Effect of Age on Laparoscopic Surgery and Postoperative Chemotherapy in Elderly Patients With Colorectal Cancer
Article information
Abstract
Purpose
We aimed to evaluate the postoperative complications of laparoscopic colorectal cancer (CRC) surgery and the adverse events of postoperative chemotherapy in elderly patients compared to younger patients and to identify the factors influencing the termination of postoperative chemotherapy.
Methods
Between June 2015 and May 2018, 188 patients with CRC underwent laparoscopic surgery with curative intent. Patients aged ≥ 70 were defined as elderly. Postoperative complications and adverse events of chemotherapy were assessed by using the Clavien-Dindo classification and the Common Terminology Criteria for Adverse Events, respectively. The clinicopathological factors were analyzed retrospectively.
Results
Seventy-eight patients were considered elderly with a mean age of 77.5 ± 5.5 years. Overall postoperative complications occurred in 68 patients (36.2%). Age and primary tumor location were independent predictors of overall postoperative complications. Smoking history was the only independent predictor of major postoperative complications. Of 113 patients who were recommended postoperative chemotherapy, 90 patients (79.6%) received postoperative chemotherapy. Overall adverse events occurred in 40 patients (44.4%). The American Society of Anesthesiologists physical status classification and chemotherapy regimen were significantly associated with overall adverse events. The chemotherapy regimen was the only factor significantly associated with severe adverse events. Of 90 patients, postoperative chemotherapy could not be completed in 11 (12.2%). Age was the only factor significantly associated with stopping postoperative chemotherapy (P = 0.003).
Conclusion
This study shows that laparoscopic CRC surgery and postoperative chemotherapy were feasible in elderly patients. Further efforts are needed to ensure that elderly patients have the opportunity to make informed decisions regarding postoperative chemotherapy.
INTRODUCTION
Colorectal cancer (CRC) is a major cause of morbidity and mortality in the elderly because more than 70% of the cases occur in people over 65 years of age [1]. Furthermore, its incidence is expected to increase by 60% by 2030 [2]. With increases in life expectancy, the number of elderly patients who need treatment for CRC will also increase.

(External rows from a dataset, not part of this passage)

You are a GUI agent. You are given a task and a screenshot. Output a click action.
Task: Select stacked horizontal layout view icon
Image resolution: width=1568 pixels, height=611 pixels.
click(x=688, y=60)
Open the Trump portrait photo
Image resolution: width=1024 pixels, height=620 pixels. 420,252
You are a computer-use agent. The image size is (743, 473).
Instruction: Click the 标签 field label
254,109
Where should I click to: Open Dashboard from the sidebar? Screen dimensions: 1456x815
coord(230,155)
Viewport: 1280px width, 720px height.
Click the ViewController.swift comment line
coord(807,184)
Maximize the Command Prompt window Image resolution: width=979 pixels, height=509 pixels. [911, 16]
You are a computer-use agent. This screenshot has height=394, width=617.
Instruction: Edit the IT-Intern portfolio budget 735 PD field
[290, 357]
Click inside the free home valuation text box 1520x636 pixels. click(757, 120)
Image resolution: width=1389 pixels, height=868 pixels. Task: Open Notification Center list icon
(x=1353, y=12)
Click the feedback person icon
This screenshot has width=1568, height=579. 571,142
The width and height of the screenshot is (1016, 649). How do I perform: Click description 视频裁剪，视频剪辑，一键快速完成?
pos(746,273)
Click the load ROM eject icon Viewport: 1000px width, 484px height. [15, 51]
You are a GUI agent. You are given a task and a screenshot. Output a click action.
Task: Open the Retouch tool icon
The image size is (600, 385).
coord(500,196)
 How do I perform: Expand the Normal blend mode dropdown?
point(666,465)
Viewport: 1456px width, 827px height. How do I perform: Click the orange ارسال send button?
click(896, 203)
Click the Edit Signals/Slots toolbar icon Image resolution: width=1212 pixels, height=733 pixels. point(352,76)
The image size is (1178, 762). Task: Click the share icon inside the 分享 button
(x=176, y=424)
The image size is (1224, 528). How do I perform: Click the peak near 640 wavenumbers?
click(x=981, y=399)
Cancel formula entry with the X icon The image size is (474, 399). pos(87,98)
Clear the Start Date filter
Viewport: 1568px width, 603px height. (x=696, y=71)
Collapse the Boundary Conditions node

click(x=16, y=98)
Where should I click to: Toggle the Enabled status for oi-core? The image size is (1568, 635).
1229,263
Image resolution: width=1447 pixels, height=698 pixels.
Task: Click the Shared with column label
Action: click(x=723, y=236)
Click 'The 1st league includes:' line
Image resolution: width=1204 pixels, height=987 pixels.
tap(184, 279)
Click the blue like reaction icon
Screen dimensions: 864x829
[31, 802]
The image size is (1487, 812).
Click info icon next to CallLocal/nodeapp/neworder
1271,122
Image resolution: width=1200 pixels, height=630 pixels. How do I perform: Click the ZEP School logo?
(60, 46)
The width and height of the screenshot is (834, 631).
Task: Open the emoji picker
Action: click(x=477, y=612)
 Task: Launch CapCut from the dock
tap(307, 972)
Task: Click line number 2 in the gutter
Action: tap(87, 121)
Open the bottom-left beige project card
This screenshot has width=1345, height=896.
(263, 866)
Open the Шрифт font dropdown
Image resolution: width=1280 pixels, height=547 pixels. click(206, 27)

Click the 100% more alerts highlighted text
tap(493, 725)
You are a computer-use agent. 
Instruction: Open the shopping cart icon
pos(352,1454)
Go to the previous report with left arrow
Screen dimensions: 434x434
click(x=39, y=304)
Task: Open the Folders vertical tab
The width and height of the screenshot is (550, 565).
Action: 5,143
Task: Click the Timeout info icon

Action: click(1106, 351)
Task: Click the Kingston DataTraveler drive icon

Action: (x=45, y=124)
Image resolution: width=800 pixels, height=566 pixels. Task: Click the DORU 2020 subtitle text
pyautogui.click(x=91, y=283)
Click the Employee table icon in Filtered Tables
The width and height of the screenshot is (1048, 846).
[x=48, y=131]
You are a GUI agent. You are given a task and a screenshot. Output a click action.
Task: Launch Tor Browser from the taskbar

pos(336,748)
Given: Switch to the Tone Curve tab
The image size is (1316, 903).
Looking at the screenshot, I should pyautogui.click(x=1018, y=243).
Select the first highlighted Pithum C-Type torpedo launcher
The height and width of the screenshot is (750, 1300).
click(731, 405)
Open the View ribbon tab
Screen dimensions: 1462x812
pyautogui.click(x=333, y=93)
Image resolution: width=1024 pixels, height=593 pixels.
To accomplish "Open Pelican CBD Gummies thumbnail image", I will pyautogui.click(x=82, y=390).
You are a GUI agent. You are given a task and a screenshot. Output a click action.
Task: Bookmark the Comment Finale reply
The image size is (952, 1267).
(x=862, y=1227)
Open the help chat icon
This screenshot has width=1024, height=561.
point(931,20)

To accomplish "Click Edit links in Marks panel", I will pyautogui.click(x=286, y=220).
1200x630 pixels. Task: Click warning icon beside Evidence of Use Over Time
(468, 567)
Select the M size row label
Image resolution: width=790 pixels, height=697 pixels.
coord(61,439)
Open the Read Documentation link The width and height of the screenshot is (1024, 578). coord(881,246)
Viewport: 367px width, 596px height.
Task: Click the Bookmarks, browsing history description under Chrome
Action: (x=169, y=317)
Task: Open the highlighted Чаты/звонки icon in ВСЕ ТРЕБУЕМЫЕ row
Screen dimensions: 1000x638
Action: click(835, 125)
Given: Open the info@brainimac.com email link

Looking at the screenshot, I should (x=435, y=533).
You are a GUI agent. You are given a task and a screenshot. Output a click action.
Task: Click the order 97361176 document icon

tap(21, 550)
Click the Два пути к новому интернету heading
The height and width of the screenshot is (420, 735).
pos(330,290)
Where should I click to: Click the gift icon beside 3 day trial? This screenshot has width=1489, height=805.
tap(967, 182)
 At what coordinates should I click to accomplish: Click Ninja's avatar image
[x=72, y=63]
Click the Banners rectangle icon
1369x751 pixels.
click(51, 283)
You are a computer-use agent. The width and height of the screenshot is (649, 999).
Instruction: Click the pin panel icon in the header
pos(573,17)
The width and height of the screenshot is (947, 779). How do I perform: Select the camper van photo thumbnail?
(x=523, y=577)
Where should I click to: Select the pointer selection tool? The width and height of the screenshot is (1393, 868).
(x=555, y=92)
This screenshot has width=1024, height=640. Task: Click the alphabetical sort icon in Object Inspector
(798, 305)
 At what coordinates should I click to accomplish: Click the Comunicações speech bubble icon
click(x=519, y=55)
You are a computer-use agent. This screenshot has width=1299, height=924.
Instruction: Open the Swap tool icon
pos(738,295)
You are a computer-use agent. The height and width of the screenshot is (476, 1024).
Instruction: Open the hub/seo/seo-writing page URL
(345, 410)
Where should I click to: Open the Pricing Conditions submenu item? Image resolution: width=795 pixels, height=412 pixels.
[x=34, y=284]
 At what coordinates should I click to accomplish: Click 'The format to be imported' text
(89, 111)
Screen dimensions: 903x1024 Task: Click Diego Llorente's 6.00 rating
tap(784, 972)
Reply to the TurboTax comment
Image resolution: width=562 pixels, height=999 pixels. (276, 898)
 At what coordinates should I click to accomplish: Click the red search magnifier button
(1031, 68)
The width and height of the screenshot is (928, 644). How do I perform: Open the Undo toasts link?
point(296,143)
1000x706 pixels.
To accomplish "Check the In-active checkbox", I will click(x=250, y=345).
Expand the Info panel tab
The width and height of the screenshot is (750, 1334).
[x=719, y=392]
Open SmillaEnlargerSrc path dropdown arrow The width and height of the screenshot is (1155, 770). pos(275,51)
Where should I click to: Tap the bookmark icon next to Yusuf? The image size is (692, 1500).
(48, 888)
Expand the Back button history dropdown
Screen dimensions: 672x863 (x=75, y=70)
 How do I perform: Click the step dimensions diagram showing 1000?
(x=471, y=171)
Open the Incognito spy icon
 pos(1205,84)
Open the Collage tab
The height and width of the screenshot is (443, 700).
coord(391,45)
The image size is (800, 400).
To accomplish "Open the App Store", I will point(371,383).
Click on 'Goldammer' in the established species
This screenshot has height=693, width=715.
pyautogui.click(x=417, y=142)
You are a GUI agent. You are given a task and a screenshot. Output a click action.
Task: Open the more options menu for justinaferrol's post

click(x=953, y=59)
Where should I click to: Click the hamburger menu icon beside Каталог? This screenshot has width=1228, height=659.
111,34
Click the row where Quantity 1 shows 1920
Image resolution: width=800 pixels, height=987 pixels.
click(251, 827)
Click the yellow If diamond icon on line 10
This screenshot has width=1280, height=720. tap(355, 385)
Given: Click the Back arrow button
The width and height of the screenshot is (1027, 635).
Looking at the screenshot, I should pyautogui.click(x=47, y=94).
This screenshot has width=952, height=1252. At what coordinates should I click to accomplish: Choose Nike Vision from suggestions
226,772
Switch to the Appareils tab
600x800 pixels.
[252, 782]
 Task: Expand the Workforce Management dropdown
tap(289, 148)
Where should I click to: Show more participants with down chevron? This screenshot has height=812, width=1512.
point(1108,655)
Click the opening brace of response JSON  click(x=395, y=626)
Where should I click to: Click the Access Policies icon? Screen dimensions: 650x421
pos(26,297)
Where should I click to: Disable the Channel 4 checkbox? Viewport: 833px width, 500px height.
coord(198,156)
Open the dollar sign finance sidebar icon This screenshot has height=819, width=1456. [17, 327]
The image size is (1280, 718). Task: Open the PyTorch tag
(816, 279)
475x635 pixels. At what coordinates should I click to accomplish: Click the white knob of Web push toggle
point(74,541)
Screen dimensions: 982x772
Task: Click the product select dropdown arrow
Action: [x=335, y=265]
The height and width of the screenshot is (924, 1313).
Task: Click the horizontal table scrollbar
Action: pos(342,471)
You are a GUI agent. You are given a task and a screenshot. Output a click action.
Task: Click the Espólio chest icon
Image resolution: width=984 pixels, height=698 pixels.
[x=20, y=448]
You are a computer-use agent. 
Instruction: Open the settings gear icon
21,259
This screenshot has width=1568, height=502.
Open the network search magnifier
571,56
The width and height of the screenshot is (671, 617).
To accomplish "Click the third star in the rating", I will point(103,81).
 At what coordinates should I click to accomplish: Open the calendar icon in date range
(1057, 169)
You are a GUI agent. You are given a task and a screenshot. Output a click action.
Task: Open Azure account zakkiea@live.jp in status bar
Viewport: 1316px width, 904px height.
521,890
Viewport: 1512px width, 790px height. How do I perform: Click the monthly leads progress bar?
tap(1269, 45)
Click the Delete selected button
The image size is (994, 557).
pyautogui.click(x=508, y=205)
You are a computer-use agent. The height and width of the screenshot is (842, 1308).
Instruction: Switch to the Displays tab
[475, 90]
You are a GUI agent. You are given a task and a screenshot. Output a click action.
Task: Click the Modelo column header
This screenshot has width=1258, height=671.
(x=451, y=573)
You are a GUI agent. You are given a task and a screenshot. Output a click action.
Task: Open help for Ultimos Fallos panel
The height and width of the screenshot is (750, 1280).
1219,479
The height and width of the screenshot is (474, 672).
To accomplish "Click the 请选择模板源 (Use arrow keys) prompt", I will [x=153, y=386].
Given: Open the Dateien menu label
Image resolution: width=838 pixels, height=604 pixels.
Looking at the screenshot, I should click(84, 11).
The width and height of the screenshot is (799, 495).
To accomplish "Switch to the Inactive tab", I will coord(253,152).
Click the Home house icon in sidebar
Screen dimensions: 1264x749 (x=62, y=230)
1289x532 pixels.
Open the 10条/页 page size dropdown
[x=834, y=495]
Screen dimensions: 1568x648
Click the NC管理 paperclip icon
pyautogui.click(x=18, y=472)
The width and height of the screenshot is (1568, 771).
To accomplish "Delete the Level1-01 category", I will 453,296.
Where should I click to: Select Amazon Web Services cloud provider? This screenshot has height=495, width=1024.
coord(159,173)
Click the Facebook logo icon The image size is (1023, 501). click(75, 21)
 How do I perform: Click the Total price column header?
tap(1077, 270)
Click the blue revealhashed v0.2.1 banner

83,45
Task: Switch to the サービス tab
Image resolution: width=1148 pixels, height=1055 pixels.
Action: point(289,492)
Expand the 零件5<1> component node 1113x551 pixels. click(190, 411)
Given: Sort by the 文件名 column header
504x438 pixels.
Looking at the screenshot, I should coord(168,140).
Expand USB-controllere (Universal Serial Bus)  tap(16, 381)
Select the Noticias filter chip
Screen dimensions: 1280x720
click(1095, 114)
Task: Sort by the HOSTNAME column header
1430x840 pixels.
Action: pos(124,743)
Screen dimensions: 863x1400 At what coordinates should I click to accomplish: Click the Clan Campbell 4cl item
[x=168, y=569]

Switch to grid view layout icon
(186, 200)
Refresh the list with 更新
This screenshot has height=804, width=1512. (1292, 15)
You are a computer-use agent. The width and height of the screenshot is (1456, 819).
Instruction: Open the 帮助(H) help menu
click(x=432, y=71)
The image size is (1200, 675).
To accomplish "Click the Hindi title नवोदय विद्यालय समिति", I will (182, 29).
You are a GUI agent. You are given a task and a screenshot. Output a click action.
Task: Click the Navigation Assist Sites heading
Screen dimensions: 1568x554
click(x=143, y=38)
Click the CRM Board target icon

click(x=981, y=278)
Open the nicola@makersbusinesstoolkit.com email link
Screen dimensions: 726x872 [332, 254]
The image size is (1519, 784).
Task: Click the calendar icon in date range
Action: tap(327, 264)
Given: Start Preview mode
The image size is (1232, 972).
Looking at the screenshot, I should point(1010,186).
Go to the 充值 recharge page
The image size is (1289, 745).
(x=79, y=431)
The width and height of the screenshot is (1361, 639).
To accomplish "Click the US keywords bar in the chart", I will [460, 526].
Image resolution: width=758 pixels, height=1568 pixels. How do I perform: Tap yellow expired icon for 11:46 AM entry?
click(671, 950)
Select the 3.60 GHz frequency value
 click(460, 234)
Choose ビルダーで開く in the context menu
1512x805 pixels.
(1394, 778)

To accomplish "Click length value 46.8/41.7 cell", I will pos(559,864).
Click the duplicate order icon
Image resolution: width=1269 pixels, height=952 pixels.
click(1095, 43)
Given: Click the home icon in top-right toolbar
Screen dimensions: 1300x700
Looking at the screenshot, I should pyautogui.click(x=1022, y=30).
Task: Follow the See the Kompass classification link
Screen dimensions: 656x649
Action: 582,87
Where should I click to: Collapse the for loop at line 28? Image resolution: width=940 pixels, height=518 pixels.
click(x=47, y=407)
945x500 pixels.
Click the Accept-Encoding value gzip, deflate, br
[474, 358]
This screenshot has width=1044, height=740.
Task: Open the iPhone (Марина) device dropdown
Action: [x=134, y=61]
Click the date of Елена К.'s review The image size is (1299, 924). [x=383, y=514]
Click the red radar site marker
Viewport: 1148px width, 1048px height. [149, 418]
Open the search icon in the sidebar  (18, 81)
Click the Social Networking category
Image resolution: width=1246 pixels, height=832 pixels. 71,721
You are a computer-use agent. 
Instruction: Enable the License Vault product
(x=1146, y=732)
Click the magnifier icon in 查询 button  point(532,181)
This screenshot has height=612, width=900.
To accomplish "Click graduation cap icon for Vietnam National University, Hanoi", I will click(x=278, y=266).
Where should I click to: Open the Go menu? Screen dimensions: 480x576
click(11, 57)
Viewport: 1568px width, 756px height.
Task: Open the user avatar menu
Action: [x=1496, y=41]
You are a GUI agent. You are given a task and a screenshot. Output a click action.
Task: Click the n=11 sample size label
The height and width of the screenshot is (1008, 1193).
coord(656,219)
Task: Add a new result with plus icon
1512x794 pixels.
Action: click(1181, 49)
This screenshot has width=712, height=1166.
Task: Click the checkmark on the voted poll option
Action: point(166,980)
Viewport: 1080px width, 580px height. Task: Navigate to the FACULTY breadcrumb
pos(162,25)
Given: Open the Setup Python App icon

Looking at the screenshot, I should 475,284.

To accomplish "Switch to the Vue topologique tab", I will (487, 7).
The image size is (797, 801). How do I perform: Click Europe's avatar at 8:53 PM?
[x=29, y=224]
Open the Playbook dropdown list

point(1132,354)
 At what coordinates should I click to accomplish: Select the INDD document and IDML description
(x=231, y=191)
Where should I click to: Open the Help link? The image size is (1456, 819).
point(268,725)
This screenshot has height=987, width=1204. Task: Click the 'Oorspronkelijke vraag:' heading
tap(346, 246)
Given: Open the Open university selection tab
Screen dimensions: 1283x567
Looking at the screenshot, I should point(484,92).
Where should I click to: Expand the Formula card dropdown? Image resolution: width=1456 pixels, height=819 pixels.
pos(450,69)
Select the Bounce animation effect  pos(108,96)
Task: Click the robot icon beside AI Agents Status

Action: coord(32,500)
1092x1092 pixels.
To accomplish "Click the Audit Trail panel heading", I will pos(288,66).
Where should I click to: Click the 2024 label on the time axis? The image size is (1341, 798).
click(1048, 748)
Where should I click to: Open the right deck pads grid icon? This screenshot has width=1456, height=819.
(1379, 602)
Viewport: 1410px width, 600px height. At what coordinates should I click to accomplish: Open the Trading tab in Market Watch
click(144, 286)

Surgical intervention is the optimal treatment for patients with resectable CRC. Laparoscopic CRC surgery has advantages, such as less postoperative pain, quicker return of bowel function, shorter hospital stays, better cosmetic effects, and lower incidence of postoperative complications, compared to open CRC surgery [3, 4]. In addition, several randomized trials have demonstrated that laparoscopic CRC surgery provided equivalent oncologic results compared to open CRC surgery [4, 5]. Therefore, laparoscopic CRC surgery appears to be a suitable treatment for elderly patients. However, during laparoscopic surgery, pneumoperitoneum and changing position affect hemodynamics and the respiratory system, particularly in elderly patients [6]. Furthermore, elderly patients often exhibit more comorbidities than younger patients, which could contribute to the increase in postoperative morbidity and mortality in elderly patients [1, 7]. Therefore, there is still conflicting evidence regarding the safety and benefits of laparoscopic CRC surgery for elderly patients.
In addition, postoperative chemotherapy for CRC has been used in the adjuvant setting for stage III and high-risk stage II patients and is administered to patients with metastatic disease [8]. The use of postoperative chemotherapy in elderly patients, however, remains controversial due to concerns over both toxicity and death from causes unrelated to cancer. Although several studies have suggested that advanced age alone should not be used to exclude patients from effective treatment [9, 10], elderly patients are significantly less likely to be referred for and receive guidelinerecommended postoperative chemotherapy [11, 12].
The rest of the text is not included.